The forcing test program is located in src/preprocessing/test_time_interp_ext. There is a csh version and a Perl version. Compilation

mkmf -m Makefile -p test_time_interp_ext.exe -t $TEMPLATE -c -Dtest_time_interp_external -x shared/{time_manager,fms,mpp,clocks,time_interp,axis_utils,platform,horiz_interp,constants,memutils} 

running csh version

namelist options:

filename='foo.nc'                      ! name of forcing file
fieldname='foo'                        ! name of variable in file
year0=[integer]                        ! initial year to start model calendar
month0=[integer]                       ! initial month to start model calendar
day0=[integer]                         ! initial day to start model calendar
days_inc=[integer]                     ! increment interval for model calendar
ntime=[integer]                        ! number of model "timesteps"
cal_type=['julian','noleap','360day']  ! model calendar

running perl version

test_time_interp_ext.pl -f 'foo.nc' -v 'foo' [--nt [int] --year0 [int] --month0 [int] --day0 [int] --inc_days [int] --cal_type [char]] 

Modifying the file metadata should hopefully prove straightforward.

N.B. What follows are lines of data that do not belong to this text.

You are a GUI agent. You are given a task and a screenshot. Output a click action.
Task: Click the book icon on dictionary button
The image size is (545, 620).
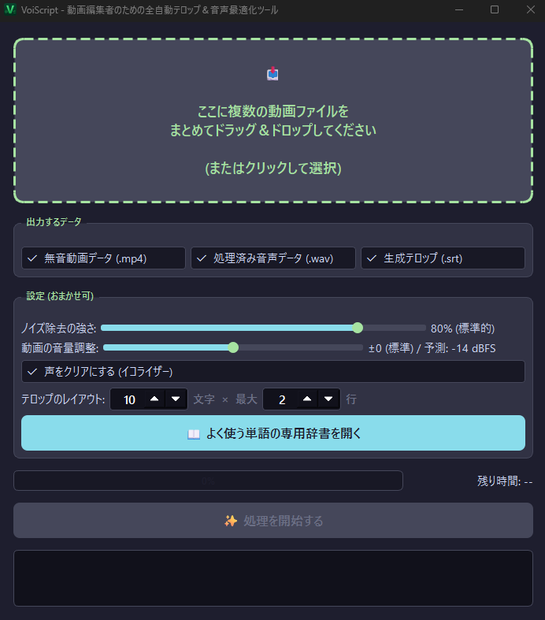click(x=193, y=434)
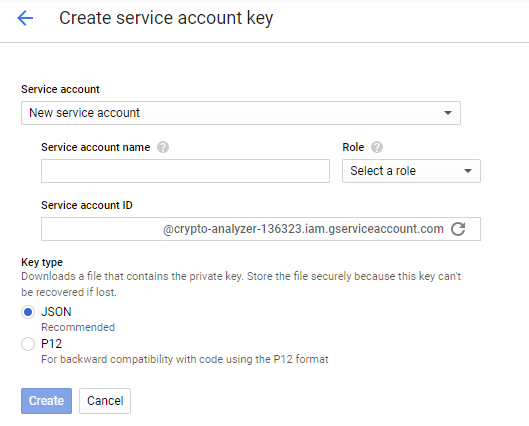529x426 pixels.
Task: Click the JSON option label text
Action: (x=56, y=312)
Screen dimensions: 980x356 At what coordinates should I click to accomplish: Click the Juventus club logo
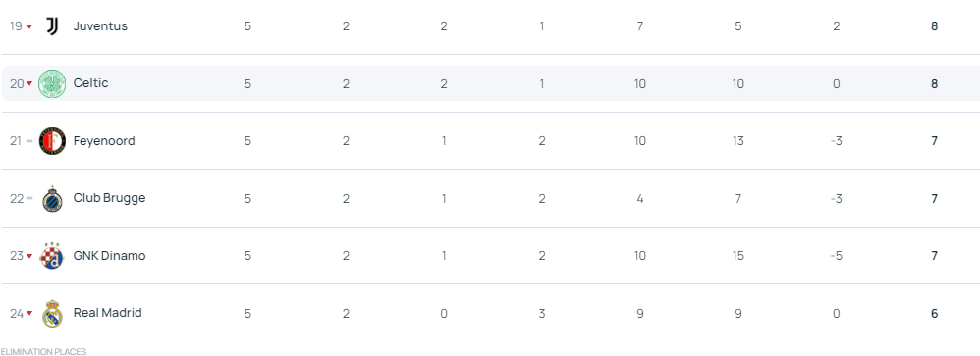point(52,26)
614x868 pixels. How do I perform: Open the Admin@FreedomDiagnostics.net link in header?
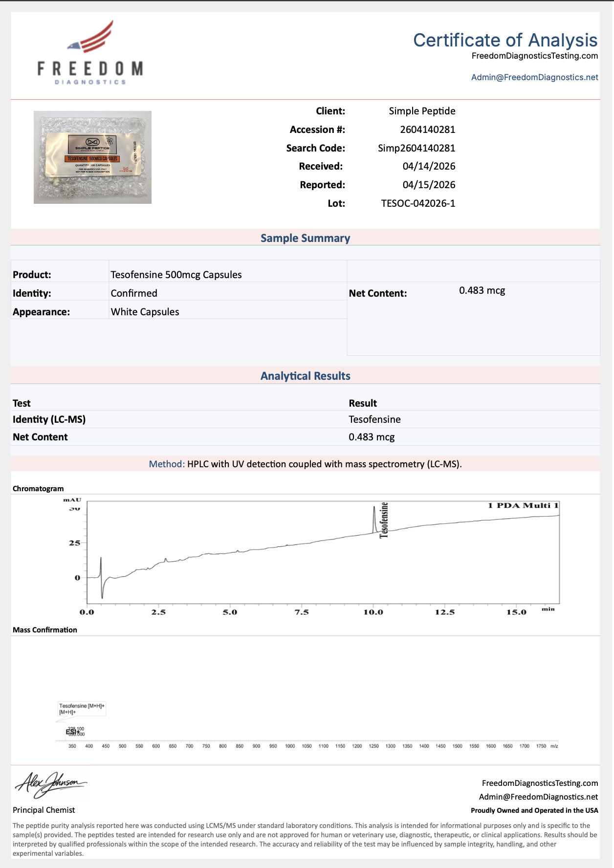click(x=534, y=77)
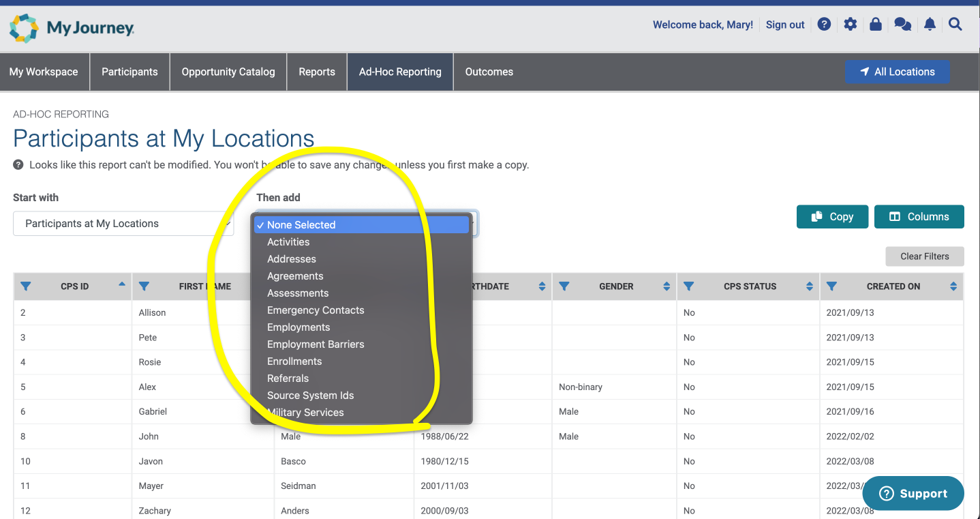Sort by CPS Status column arrows

coord(809,286)
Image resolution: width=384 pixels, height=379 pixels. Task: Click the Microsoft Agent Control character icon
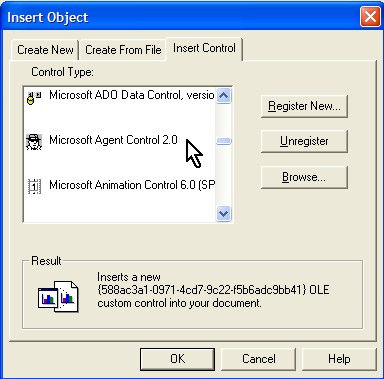[34, 142]
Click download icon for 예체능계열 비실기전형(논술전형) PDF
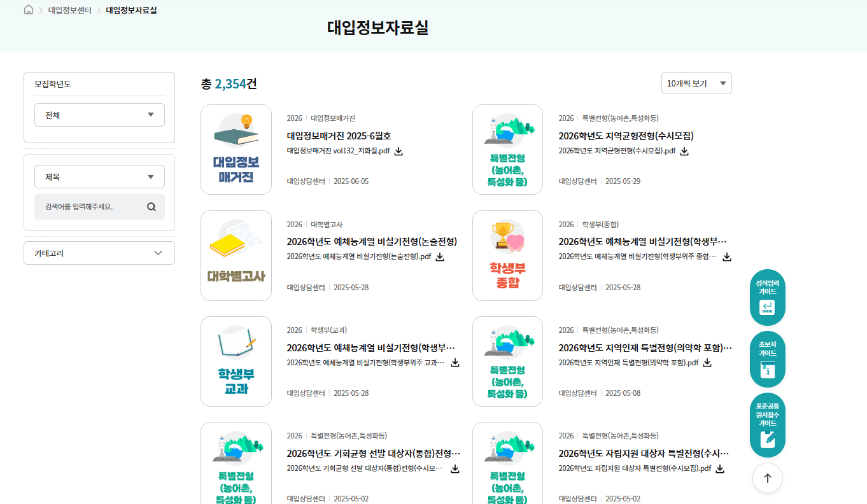This screenshot has width=867, height=504. pyautogui.click(x=439, y=257)
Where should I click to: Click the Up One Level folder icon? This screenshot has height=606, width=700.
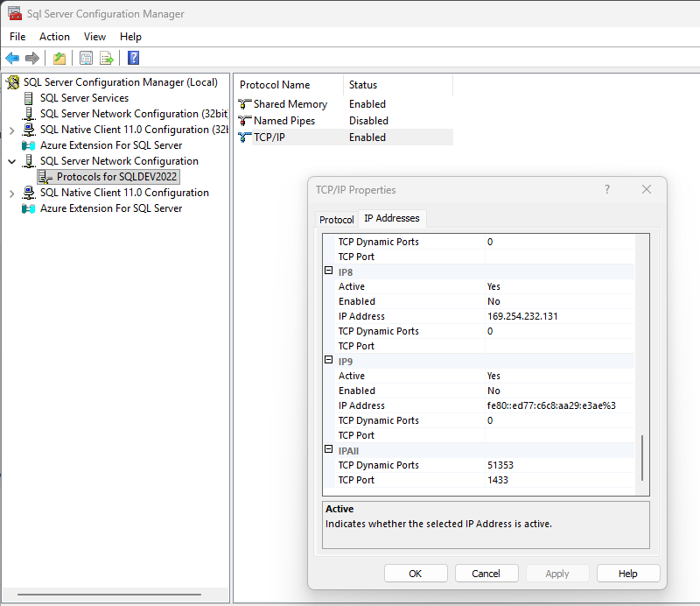[59, 59]
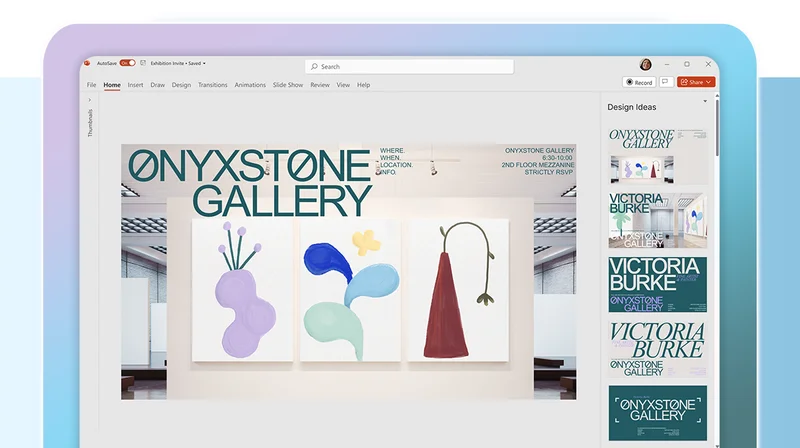Click the save icon beside AutoSave
The width and height of the screenshot is (800, 448).
[143, 63]
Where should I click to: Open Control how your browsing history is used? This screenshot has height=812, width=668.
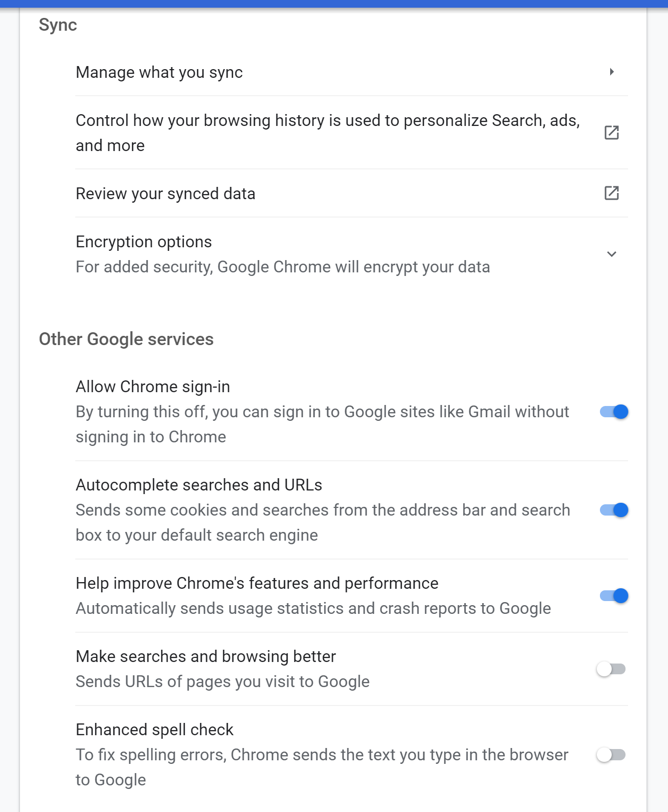[328, 132]
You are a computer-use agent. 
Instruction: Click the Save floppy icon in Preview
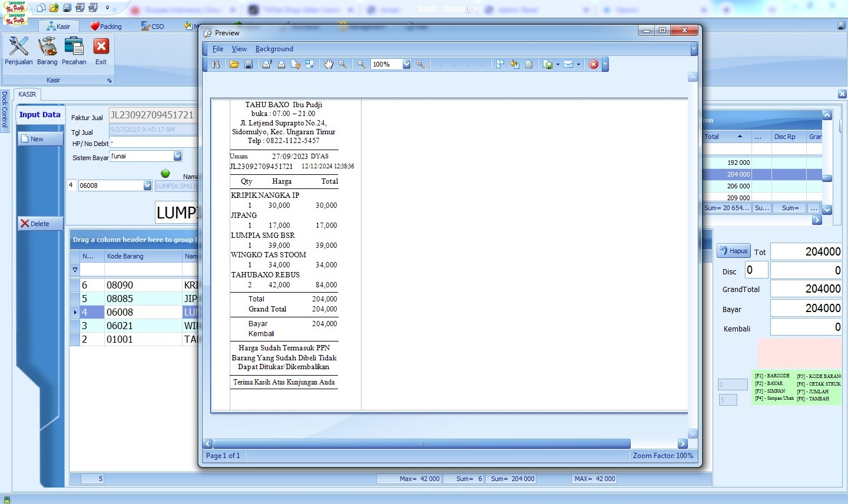click(x=249, y=64)
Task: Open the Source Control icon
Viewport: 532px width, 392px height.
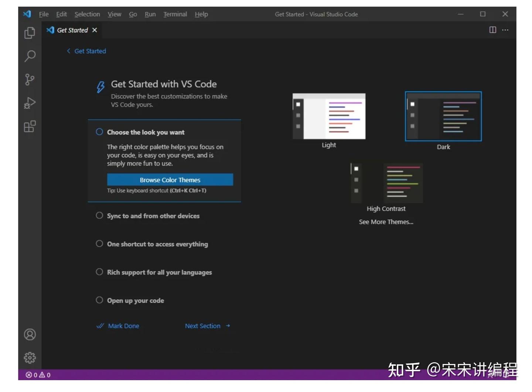Action: (x=30, y=80)
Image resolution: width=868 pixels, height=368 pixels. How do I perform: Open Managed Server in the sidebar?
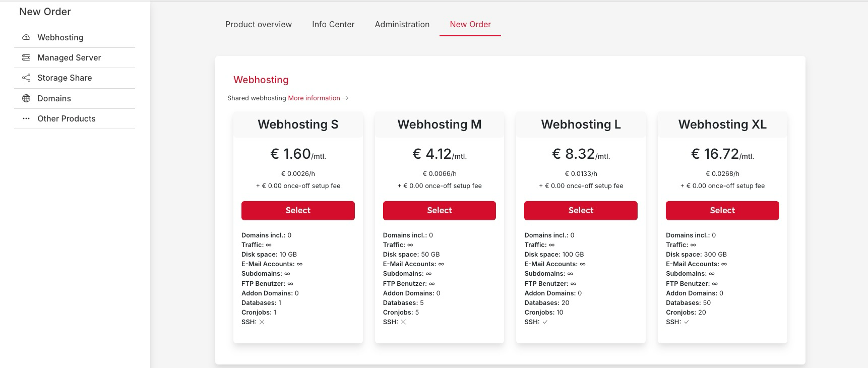[x=69, y=57]
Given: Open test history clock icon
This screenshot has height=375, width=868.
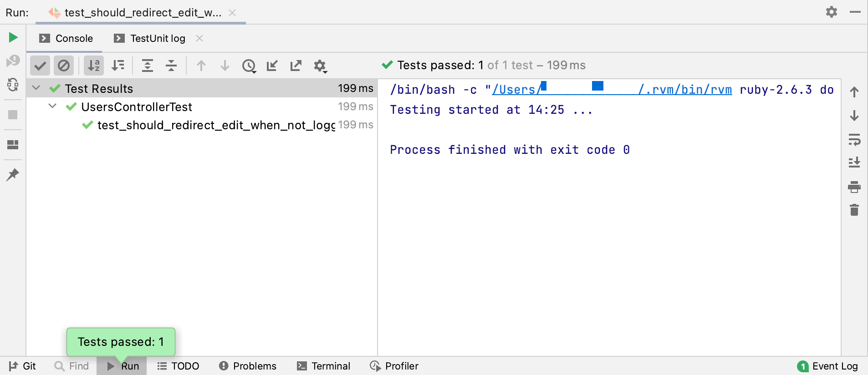Looking at the screenshot, I should click(x=249, y=66).
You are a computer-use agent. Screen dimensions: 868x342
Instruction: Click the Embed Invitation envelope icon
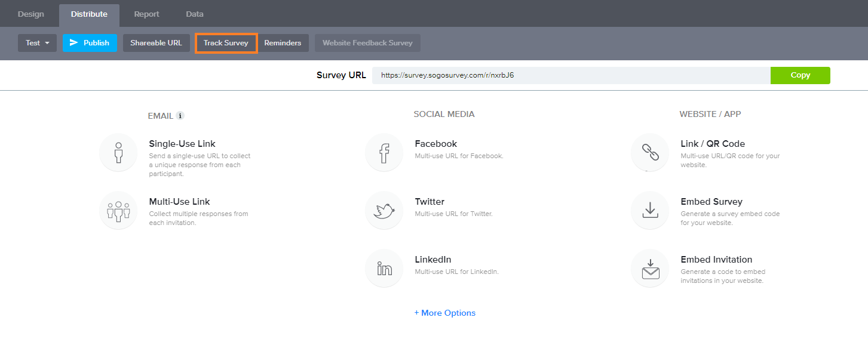tap(650, 269)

The NCO operators need to be installed on your platform. The utility ncatted is most useful for modifying or adding metadata. If for some reason, you are unable to install the NCO operators, you can use the NetCDF utilities ncgen and ncdump which come with the NetCDF package.

Common metadata problems

Can’t identify cartesian axis information: axis_utils_mod:get_axis_cart should return the cartesian information. If this fails, you will get a somewhat cryptic error message: file/fieldname could not recognize axis atts in time_interp_external. The best solution is to add the cartesian_axis attribute to the axes, e.g. ncatted -a cartesian_axis,axis_name,c,c,"X" foo.nc.

Calendar attribute does not exist: This is a required attribute. time_manager_mod:get_cal_time converts time units appropriate to the specified calendar to the model time representation. If the calendar attribute does not exist, an error message appears “get_cal_time: calendar attribute required. Check your dataset to make sure calendar attribute exists “ Use a ncatted command such as:

ncatted -a calendar,time_axis_name,c,c,"julian" foo.nc

Currently, the FMS time_manager does not support the Gregorian calendar. So, for instance if you have forcing data that are encoded using the Gregorian calendar which has an average year length of 365.2425 days compared with the Julian calendar with an average year length of 365.25 days, assuming Julian calendar encoding will result in a drift of 0.75 days/100 years. If your forcing times are referenced to an early date such as “0001-01-01” your times will drift by 15 days by the year 2000. Until the Gregorian calendar is implemented in the FMS code, the recommended solution is to change the reference date in the forcing dataset using an application such as Ferret.

Scalability of MOM code

Scalability of a complex model like MOM is the correlation between the number of processing elements (PE) and the run time. One would expect that run time decreases as the number of PEs increases. It is important, however, to note that there are a number of important factors that can affect scalability considerably. The reader is referred to the paper “A benchmark for the parallel code used in FMS and MOM4” Ocean Modelling, Volume 17, Issue 1, 2007, Pages 49-67, Martin Schmidt.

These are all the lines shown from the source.